Changelog v1.17.4

For Storage Nodes

Graceful Exit Fix
The satellite keeps track of the last IP address of each storage node. When an uplink requests a list of storage nodes the satellite returns the last IP address so that the uplink doesn’t need to resolve any DNS entries. The same trick we will use now for a graceful exit. That way the graceful exit node doesn’t need to resolve any DNS entries. We believe this will reduce the number of connection issues caused by overloaded routers or network hardware.

Handling Corrupted Order Files
The storage node will now detect and handle corrupted orders or corrupted order files. Worst case it will skip an entire order file and just continue with the next one to make sure the storage node still gets paid for every valid order that it is still holding.
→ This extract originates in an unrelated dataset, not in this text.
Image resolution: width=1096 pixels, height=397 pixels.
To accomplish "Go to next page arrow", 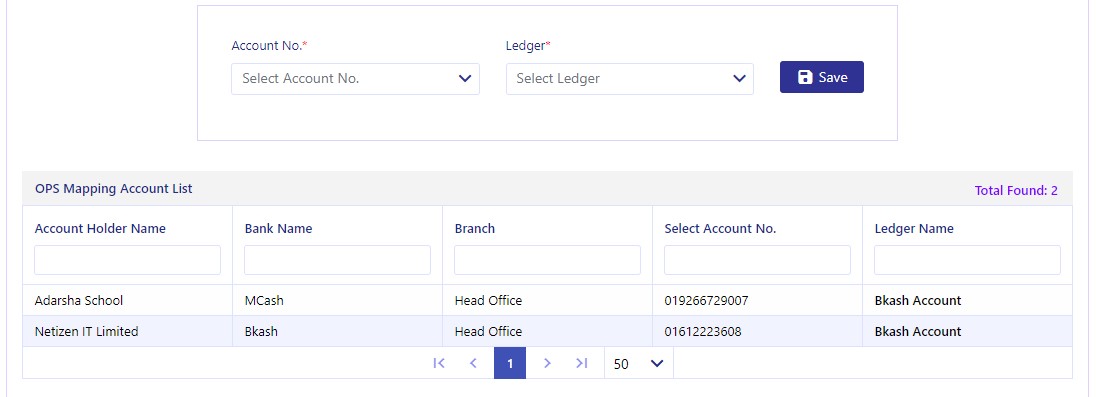I will pos(547,363).
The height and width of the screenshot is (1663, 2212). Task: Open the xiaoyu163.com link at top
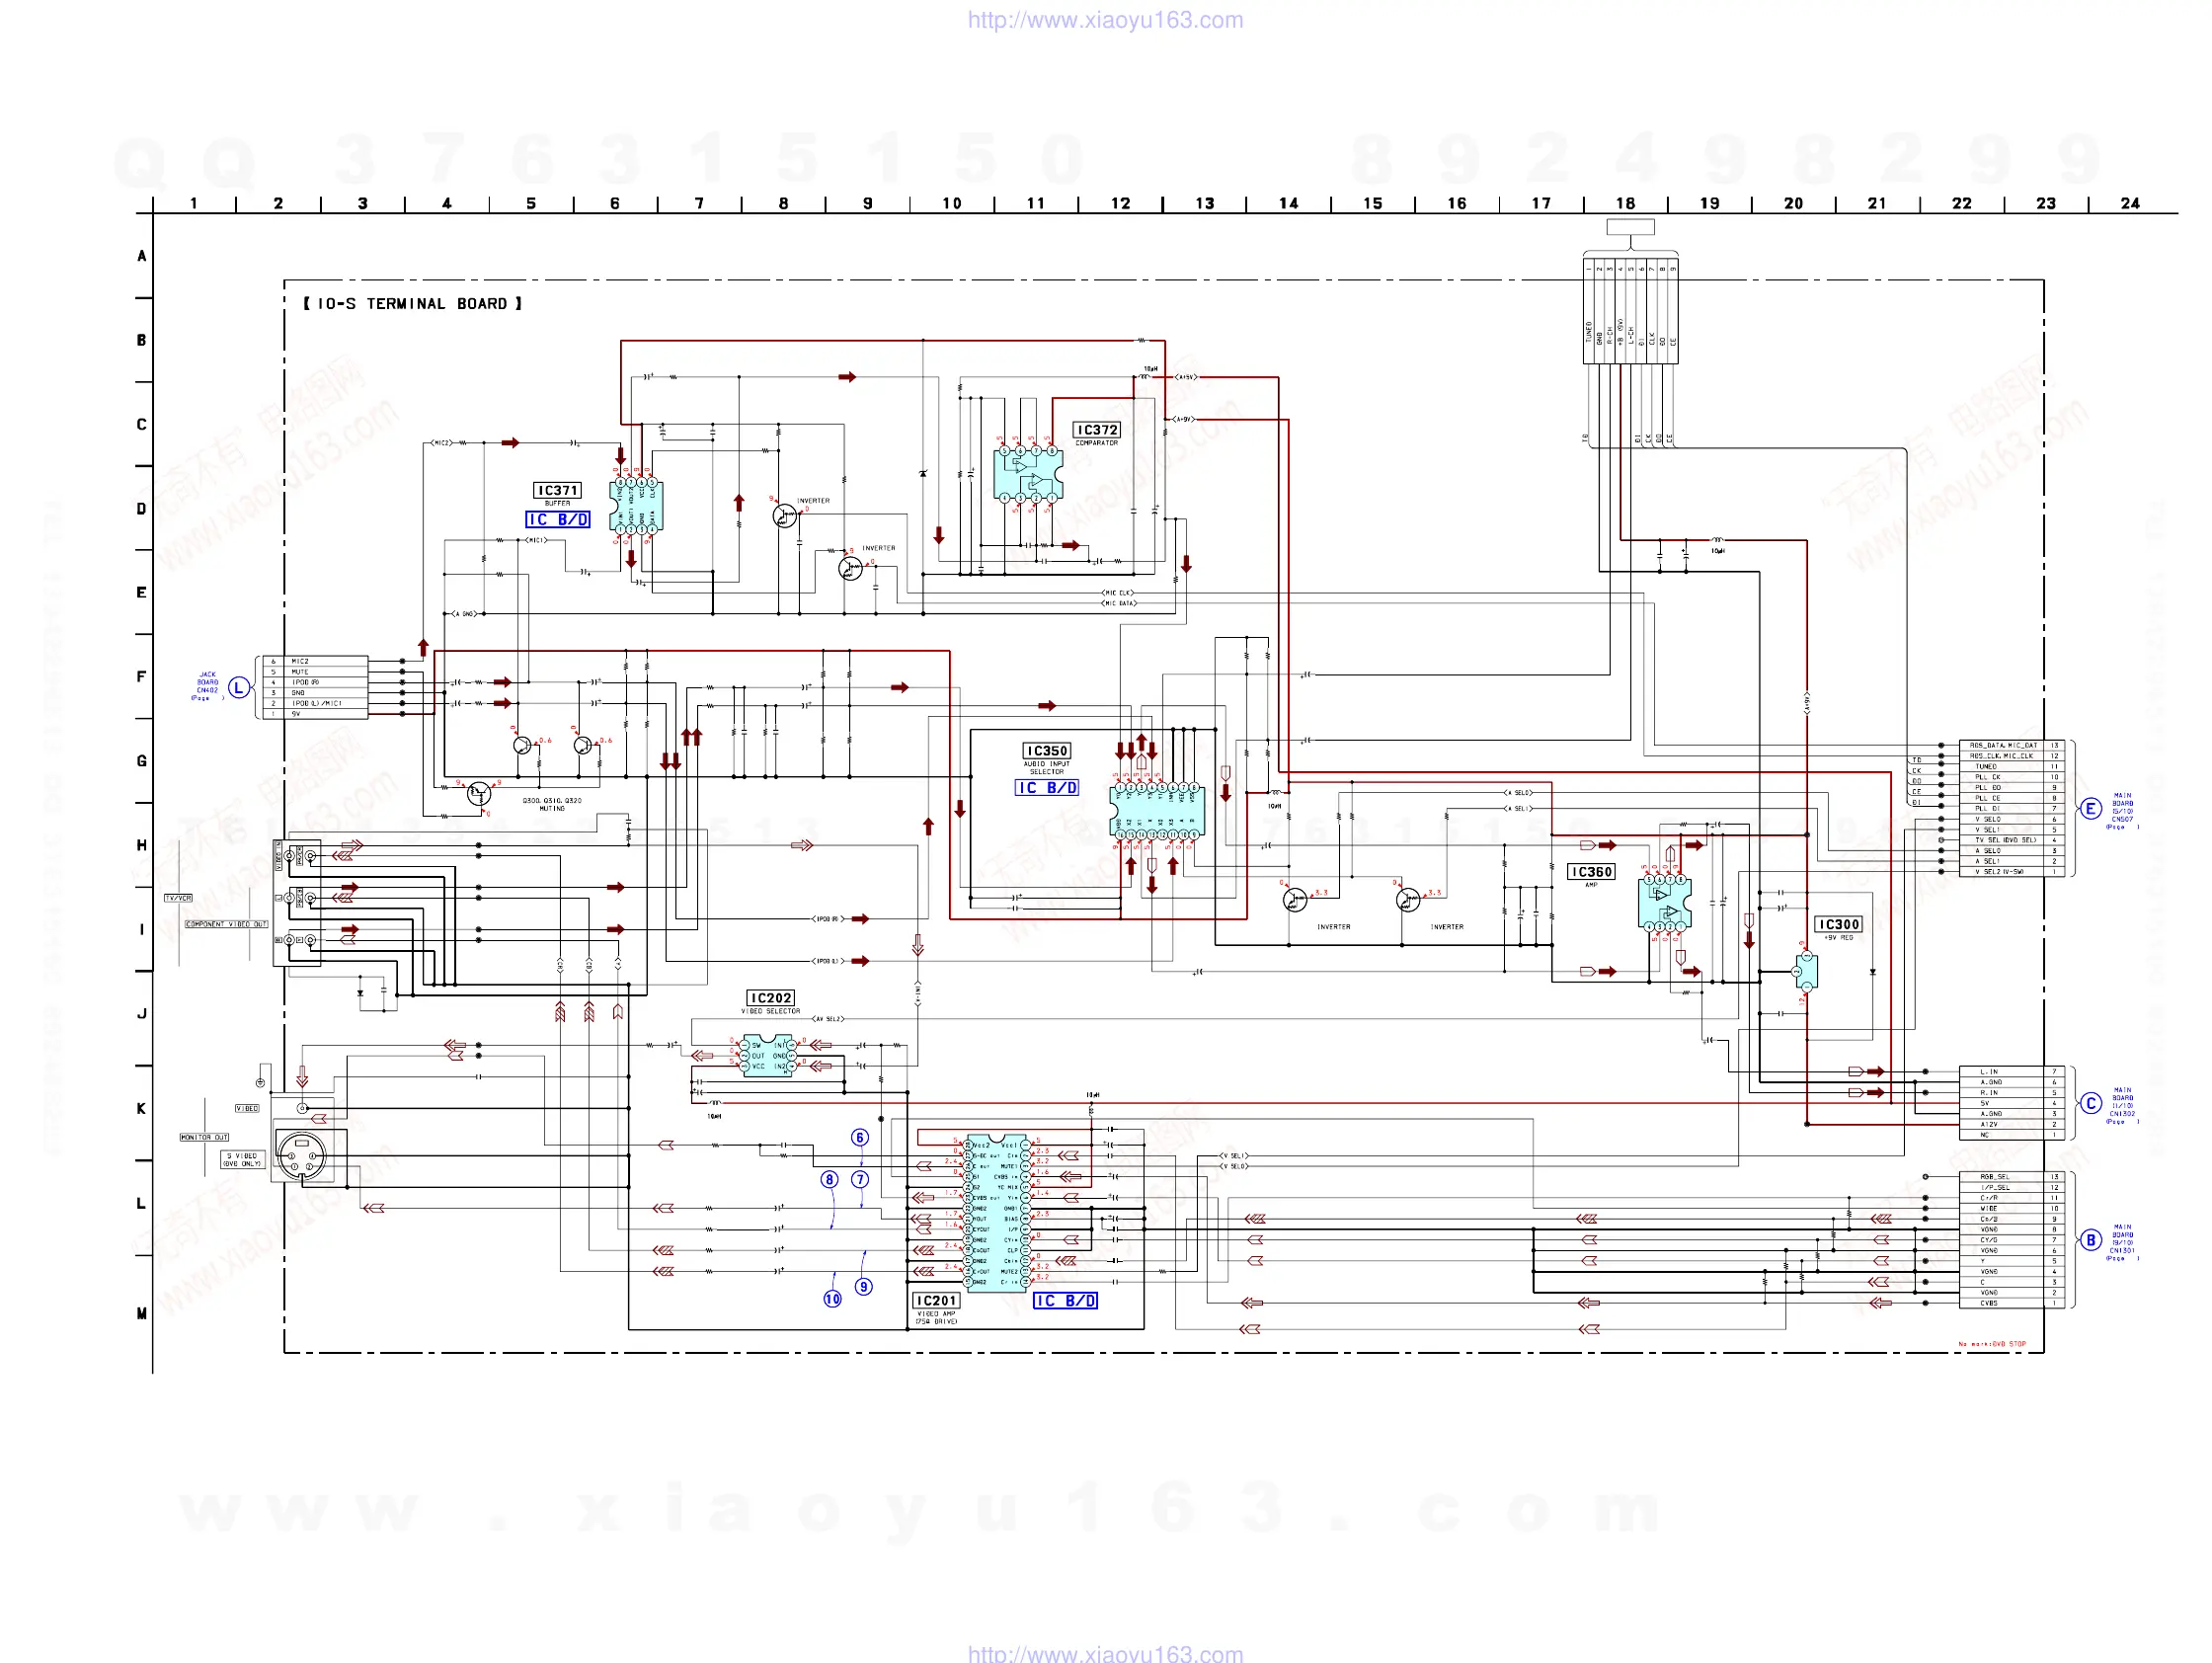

Untrusted Satellites in Payout History
With the removal of Stefan’s satellite, the corresponding line was missing in the payout history. The storage node dashboard will now display the payout but with an empty name. We hope this minimal solution will work for now.

Order Submission Phase 3
Over the last few releases, we have transitioned to a new accounting system. In the old accounting system, the satellite was keeping track of submitted and unsubmitted serial numbers. This was needed to reject double submissions but it was an expensive validation. In the new accounting system, storage nodes are supposed to group orders by creation hour and submit that batch once to the satellite. The satellite will write the sum into the accounting tables. If the storage node tries to submit an order twice, the satellite will notice that it has already an entry in the accounting table and reject the double submission. In the future (not the current release) we expect better performance and also better scaling. First, we need to remove some leftovers from the old accounting system.

21 Likes

“satellite ID”: “1wFTAgs9DP5RSnCqKV1eLf6N9wtk4EAtmN5DpSxcs8EjT69tGE”, “error”: “order: unable to connect to the satellite: rpc: dial tcp 35.236.51.151:7777: connectex: No connection could be made because the target machine actively refused it.”, “errorVerbose”: “order: unable to connect to the satellite: rpc: dial tcp 35.236.51.151:7777: connectex: No connection could be made because the target machine actively refused it.\n\tstorj.io/storj/storagenode/orders.(*Service).settleWindow:454\n\tstorj.io/storj/storagenode/orders.(*Service).sendOrdersFromFileStore.func1:412\n\tgolang.org/x/sync/errgroup.(*Group).Go.func1:57”}
2020-11-23T14:25:56.414-0500 ERROR contact:service ping satellite failed {“Satellite ID”: “1wFTAgs9DP5RSnCqKV1eLf6N9wtk4EAtmN5DpSxcs8EjT69tGE”, “attempts”: 6, “error”: “ping satellite error: rpc: dial tcp 35.236.51.151:7777: connectex: No connection could be made because the target machine actively refused it.”, “errorVerbose”: “ping satellite error: rpc: dial tcp 35.236.51.151:7777: connectex: No connection could be made because the target machine actively refused it.\n\tstorj.io/common/rpc.TCPConnector.DialContextUnencrypted:107\n\tstorj.io/common/rpc.TCPConnector.DialContext:71\n\tstorj.io/common/rpc.Dialer.dialTransport:146\n\tstorj.io/common/rpc.Dialer.dial:116\n\tstorj.io/common/rpc.Dialer.DialNodeURL:80\n\tstorj.io/storj/storagenode/contact.(*Service).pingSatelliteOnce:124\n\tstorj.io/storj/storagenode/contact.(*Service).pingSatellite:95\n\tstorj.io/storj/storagenode/contact.(*Chore).updateCycles.func1:87\n\tstorj.io/common/sync2.(*Cycle).Run:152\n\tstorj.io/common/sync2.(*Cycle).Start.func1:71\n\tgolang.org/x/sync/errgroup.(*Group).Go.func1:57”}

looks like saltlake is down

We are migrating Kubernetes Clusters. What you are facing is a temporary DNS issue. This problem should disappear for you soon.

2 Likes

What happens if the storage node code keeps producing malformed order files? For example if some future bug corrupts every new order file?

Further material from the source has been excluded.